Query call performance and boundary nodes

Is there documentation anywhere that details the performance limitations for query calls?

The current motivation for me is understanding how video and audio streaming will scale using traditional range requests implemented in a single canister. So imagine a 1 Gib video file serves with Express from Azle with 2-3 MiB ranges supported per HTTP GET request. Clients would use HTTP GET requests and not the Canister API directly.

So how will this scale right now? How many queries per second can a single canister sustain? How will the boundary nodes handle this scale? When and where would rate limits kick in? Would the rate limits be per IP or globally, for the canister or for the subnet?

In general I think it would be amazing to have a dedicated page on internetcomputer.org similar to the resource limits page that describes scalability limitations, not just for queries but for updates and HTTP requests as well.

@free @ulan @rbirkner

1 Like

Good idea about adding a page about scalability limits.

Some estimates from the replica side:

  • there are 4 query threads per node (but a single canister can use only 2 threads).
  • each thread can execute about 1000-2000 queries per second and 2B instructions per second.
  • an application subnet has 13 nodes.

(Please consider these number as ballpark numbers, the actual numbers depend on specific Wasm instructions execution and may be off in either direction)

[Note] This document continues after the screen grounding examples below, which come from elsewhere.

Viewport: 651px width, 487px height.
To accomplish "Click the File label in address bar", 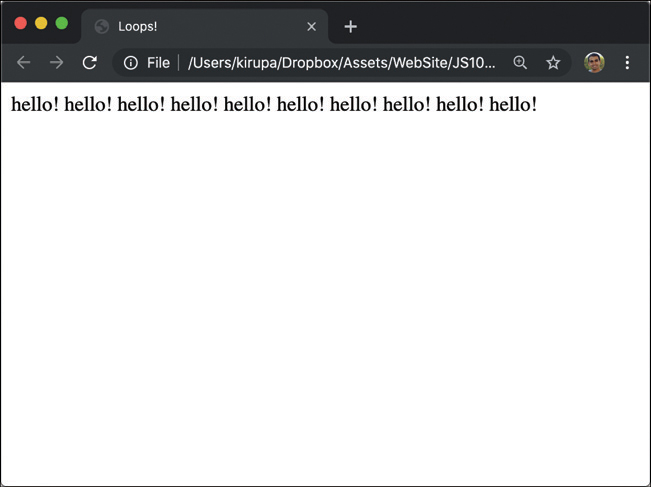I will click(158, 63).
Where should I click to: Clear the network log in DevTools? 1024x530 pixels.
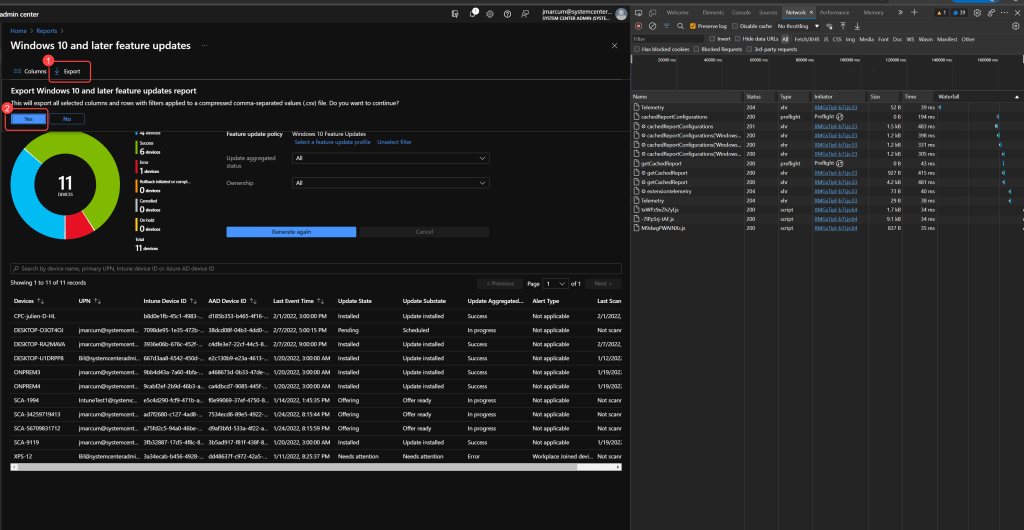[651, 26]
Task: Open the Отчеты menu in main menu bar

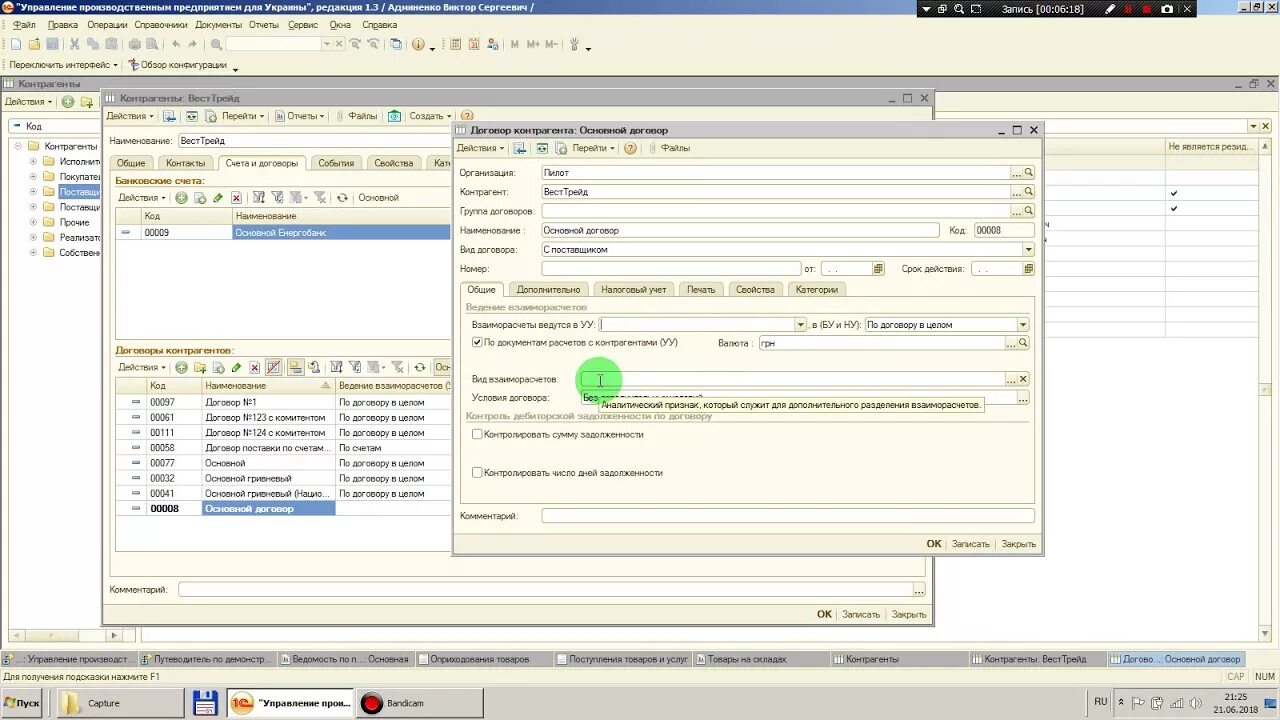Action: [x=264, y=24]
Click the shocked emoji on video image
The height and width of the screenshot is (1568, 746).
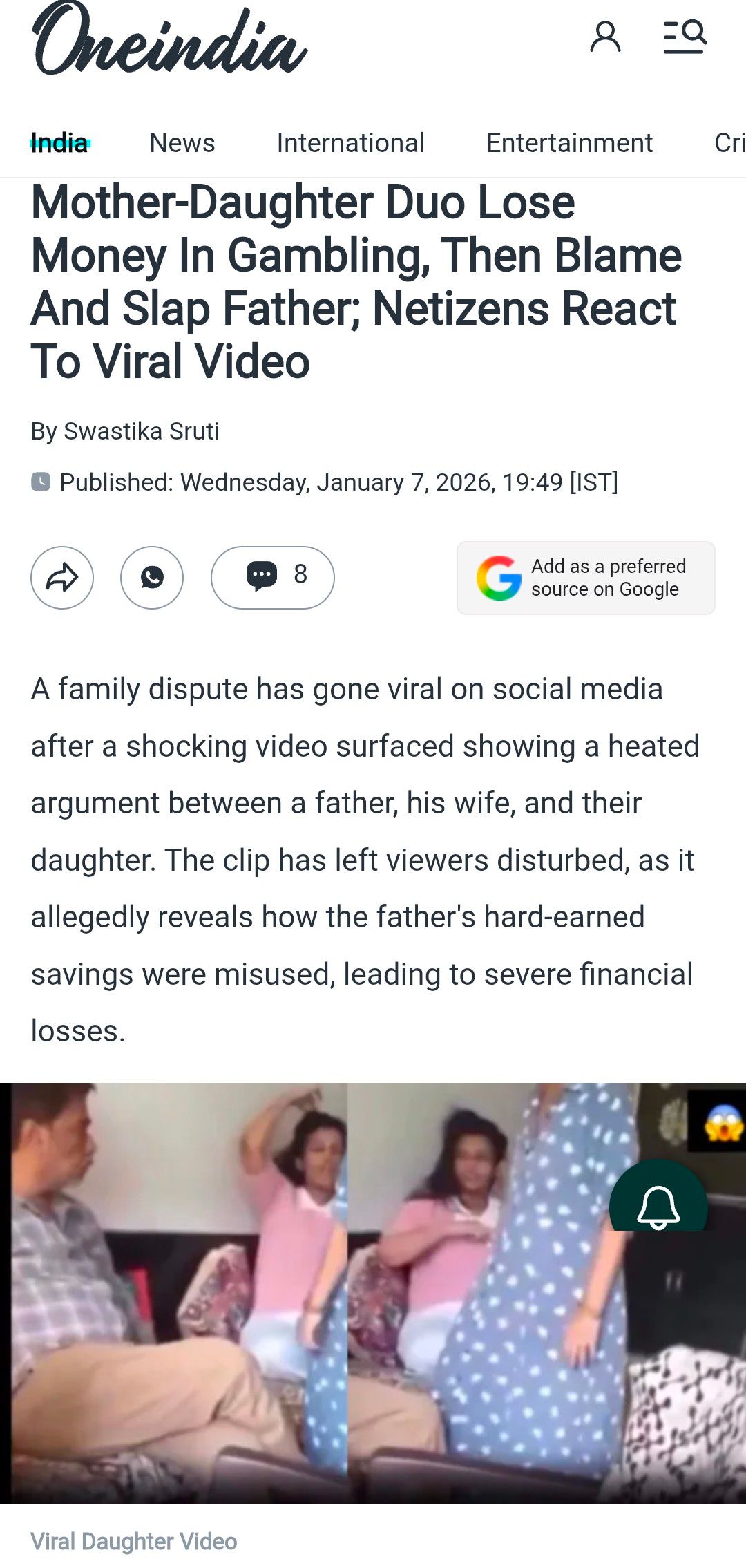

By measuring the number of executed instructions in the query using ic0.performance_counter, you can get a ballpark number on the theoretical query throughput limit. Note that the actual number may be lower because there could be other canisters running.

Example 1. The query is short-running and executes at most 1M instructions. In this case the number of instructions per second is not a bottlneck: 2B / 1M = 2000. The bottleneck is the number of queries per second, which is 1000-2000. So, the upper limit on the query throughput is

 2000 queries/second/thread * 2 threads/node * 13 nodes/subnet
 = 52K queries/second/subnet

Example 2. The query is long-running and uses 100M instructions. In this case the throughput is bounded by the instruction throughput: 2B / 100M = 20:

 20 queries/second/thread * 2 threads/node * 13 nodes/subnet
 = 520 queries/second/subnet

As you can see, the number of instructions executed per query is the major factor in the overall performance.

As a sidenote, I’d like to caution against promoting the video use case until there is query charging with sustainable pricing. Otherwise, you would be setting up your users for failure when query charging is enabled (which is unavoidable at some point in the future).

4 Likes

Thanks for this excellent information!

1 Like

Is there any idea about the timeline and the cost of query charging? I would much rather get people excited and building with the information available that it won’t always be free, especially considering how long it could take to introduce query charging, and people should expect to pay right? It’s somewhat surprising that queries are free right now, so maybe it won’t be that much of a shock?

Price and time to implement would be great to have an idea about. Some people are pretty excited about this right now and I’d like to give them the mainnet solution once the boundary node issue is resolved, and let them deal with the information about having to pay for it eventually.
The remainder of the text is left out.